Energy production – inside the mitochondria

Again, it is important to look beyond our genetic make-up and understand how to support these energy systems nutritionally. Looking inside the mitochondria, you’ll find an array of biochemical pathways rote-learned by every nutrition and physiology student. Figure 2 shows these as the breakdown fuels (carbs and fats), the infamous Krebs cycle, which generates electrons, and the electron transfer chain, which produces ATP molecules in an oxygen-rich environment.

These pathways have been described in great detail in almost every exercise physiology book written. However, our focus is not so much the biochemical pathways themselves, but the micronutrients required for these processes to proceed efficiently; they are not described in most textbooks. Most people have heard that B-vitamins are important for energy, but not why? Looking at Figure 2, you’ll understand that they are needed for the transfer of carbohydrate, fat and protein break-down products into the Krebs cycle and for the actual circulation of the Krebs cycle. Lipoic acid is also required and is a popular supplement for mitochondrial energy. Also worthy of mention are carnitine, needed for the transfer of fatty acids into the Krebs cycle, and coenzyme Q10 for the completion of the electron transfer chain.

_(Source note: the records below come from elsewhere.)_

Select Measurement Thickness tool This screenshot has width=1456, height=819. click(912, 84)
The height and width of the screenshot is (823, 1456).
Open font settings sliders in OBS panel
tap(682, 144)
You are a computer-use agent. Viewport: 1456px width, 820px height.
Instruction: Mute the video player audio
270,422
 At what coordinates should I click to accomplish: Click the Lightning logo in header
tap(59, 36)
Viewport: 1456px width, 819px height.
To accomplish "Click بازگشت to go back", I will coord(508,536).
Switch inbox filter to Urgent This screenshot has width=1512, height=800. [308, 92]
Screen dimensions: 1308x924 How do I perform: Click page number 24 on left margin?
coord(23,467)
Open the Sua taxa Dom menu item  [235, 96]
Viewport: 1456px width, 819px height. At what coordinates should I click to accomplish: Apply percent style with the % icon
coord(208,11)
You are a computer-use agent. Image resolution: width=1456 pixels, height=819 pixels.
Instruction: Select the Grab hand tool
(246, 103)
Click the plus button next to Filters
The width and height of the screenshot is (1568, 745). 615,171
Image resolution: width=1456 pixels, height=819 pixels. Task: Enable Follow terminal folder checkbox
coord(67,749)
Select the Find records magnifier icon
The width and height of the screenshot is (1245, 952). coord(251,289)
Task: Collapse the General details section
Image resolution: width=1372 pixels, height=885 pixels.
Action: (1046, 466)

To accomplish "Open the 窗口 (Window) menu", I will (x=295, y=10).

Another nutrient that’s gaining more attention these days is the sugar D-ribose. It is produced during the breakdown of carbohydrates and directly supports the production of the genetic material, DNA and RNA. It also plays a part in the synthesis of fatty acids, the production of anabolic hormones such as cortisol and testosterone, and the action of our anti-oxidant enzymes. A multi-centre trial (21), which examined 257 patients with chronic fatigue and fibromyalgia (conditions often observed in over-achieving athletes), revealed that a daily dose of D-ribose resulted in an average increase in energy of 61 per cent after only 3-weeks. The researchers also found improved sleep, cognitive function and overall function, and decreased perceived pain.

 

Conclusions

As you can see from this short account, energy is an incredibly complex phenomenon even by staying within the physiological realm. It can be partly explained by what we eat, but only if we look beyond our food’s typical gram value analysis. Assuming adequate macronutrient flux through the Krebs cycle, energy is strongly reliant on biochemical co-factor needs plus phytonutrient contributions to the cell that work through means of genetic expression via mechanisms that are slowly but surely being elicited by science. The next decade of science is going to be fascinating to find out what other biochemical processes we thought we understood completely, but actually don’t.